### [What you need to do]
Determine the number of lines in the data below that hold "sidebar"; give nothing but that number.

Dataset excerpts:
****************************************
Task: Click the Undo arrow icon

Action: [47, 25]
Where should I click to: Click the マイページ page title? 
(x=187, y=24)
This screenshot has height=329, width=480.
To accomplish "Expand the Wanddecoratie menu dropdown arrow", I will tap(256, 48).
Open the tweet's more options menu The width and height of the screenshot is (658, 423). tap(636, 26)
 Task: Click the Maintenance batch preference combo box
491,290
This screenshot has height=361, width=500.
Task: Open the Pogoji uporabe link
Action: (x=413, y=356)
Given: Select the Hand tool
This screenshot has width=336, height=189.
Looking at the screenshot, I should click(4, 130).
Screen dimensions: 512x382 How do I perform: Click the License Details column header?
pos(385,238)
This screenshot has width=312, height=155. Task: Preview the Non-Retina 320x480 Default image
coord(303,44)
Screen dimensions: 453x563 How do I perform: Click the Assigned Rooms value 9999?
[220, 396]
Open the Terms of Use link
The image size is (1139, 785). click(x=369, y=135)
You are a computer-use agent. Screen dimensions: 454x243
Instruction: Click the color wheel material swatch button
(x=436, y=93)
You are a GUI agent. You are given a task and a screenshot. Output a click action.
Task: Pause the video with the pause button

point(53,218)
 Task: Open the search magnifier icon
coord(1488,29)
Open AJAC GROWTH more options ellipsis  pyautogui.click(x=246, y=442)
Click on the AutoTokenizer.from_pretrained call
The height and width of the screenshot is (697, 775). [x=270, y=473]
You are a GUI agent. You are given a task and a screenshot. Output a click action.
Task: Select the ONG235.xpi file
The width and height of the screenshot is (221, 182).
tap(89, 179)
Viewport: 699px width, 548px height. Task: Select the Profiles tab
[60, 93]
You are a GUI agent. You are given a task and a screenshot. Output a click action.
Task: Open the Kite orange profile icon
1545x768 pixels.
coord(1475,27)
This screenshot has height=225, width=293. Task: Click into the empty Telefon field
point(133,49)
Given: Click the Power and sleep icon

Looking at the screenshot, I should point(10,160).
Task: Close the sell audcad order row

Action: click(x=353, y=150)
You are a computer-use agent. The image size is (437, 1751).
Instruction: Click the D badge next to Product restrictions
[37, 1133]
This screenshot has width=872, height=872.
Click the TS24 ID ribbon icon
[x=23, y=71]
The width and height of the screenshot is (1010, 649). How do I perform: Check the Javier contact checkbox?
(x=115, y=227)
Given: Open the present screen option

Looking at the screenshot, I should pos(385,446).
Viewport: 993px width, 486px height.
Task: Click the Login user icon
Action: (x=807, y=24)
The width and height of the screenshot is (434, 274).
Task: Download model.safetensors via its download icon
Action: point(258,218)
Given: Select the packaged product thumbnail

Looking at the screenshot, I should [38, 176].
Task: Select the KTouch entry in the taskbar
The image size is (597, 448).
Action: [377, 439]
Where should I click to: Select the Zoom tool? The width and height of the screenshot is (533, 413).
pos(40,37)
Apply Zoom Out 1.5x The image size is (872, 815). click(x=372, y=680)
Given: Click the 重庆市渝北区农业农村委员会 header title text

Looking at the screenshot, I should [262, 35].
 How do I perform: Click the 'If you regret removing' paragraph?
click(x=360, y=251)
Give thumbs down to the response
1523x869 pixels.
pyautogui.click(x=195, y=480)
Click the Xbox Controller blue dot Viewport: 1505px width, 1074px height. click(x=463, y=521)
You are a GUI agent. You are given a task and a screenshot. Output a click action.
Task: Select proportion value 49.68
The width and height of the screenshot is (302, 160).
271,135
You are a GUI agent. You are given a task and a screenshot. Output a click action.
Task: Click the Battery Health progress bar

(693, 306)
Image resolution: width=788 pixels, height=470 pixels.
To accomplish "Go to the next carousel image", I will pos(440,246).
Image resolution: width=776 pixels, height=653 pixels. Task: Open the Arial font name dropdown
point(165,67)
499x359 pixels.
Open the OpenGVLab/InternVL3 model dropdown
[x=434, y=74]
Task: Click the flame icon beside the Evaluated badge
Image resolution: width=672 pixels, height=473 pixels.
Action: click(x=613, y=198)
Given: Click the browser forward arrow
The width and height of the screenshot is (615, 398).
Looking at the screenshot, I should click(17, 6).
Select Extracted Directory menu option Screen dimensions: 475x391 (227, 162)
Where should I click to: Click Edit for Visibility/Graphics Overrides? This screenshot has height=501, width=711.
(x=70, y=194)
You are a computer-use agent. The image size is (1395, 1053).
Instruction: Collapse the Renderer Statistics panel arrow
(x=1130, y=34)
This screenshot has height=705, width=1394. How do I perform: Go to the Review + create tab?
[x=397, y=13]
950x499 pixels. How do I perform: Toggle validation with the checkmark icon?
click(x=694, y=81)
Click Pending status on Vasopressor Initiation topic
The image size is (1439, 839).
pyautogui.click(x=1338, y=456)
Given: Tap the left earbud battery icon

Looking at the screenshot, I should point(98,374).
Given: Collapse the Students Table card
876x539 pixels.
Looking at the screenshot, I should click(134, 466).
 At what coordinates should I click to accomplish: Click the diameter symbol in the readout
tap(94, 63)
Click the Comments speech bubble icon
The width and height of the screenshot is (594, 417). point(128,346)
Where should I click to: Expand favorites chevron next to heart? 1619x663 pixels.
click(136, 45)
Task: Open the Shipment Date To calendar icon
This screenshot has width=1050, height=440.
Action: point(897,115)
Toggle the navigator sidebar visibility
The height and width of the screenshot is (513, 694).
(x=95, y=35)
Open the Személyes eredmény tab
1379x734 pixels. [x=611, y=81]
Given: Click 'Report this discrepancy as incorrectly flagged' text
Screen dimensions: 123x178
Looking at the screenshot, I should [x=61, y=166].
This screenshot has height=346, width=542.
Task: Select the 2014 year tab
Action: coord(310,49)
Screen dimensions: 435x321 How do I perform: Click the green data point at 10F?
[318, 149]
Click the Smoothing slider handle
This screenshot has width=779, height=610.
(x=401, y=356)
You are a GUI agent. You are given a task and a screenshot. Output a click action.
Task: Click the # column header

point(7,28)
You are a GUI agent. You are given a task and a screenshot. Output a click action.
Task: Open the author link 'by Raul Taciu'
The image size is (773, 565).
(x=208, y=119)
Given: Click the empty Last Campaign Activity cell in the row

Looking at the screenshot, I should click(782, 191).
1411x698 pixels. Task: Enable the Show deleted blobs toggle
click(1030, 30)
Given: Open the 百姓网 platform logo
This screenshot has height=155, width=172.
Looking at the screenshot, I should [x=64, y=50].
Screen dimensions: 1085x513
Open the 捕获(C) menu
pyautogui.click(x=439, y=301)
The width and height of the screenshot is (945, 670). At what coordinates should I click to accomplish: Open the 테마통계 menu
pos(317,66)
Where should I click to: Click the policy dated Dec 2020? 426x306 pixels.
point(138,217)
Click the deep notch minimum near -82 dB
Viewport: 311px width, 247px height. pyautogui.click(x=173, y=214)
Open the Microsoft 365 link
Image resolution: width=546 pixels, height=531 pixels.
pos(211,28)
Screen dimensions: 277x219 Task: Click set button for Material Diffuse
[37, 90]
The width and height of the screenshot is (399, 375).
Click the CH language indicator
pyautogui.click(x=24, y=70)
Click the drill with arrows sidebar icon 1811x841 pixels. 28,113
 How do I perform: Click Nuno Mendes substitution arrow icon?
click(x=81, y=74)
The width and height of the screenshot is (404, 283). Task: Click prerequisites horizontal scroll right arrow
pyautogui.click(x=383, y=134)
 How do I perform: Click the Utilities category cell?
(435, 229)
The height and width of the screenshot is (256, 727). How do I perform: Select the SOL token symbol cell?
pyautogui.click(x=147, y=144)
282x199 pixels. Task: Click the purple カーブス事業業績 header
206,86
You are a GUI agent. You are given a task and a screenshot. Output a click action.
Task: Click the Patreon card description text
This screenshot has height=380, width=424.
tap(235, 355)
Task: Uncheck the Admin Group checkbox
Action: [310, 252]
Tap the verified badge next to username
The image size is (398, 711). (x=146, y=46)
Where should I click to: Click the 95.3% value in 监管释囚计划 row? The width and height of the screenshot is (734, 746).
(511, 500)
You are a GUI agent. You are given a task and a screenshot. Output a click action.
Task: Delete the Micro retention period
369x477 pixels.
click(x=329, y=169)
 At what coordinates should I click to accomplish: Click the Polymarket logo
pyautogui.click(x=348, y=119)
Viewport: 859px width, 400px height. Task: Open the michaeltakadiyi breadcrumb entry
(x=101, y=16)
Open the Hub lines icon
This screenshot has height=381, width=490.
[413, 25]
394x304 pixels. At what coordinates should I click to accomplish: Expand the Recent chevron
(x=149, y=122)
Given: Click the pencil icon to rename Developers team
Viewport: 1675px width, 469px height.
****************************************
### [Task output]
2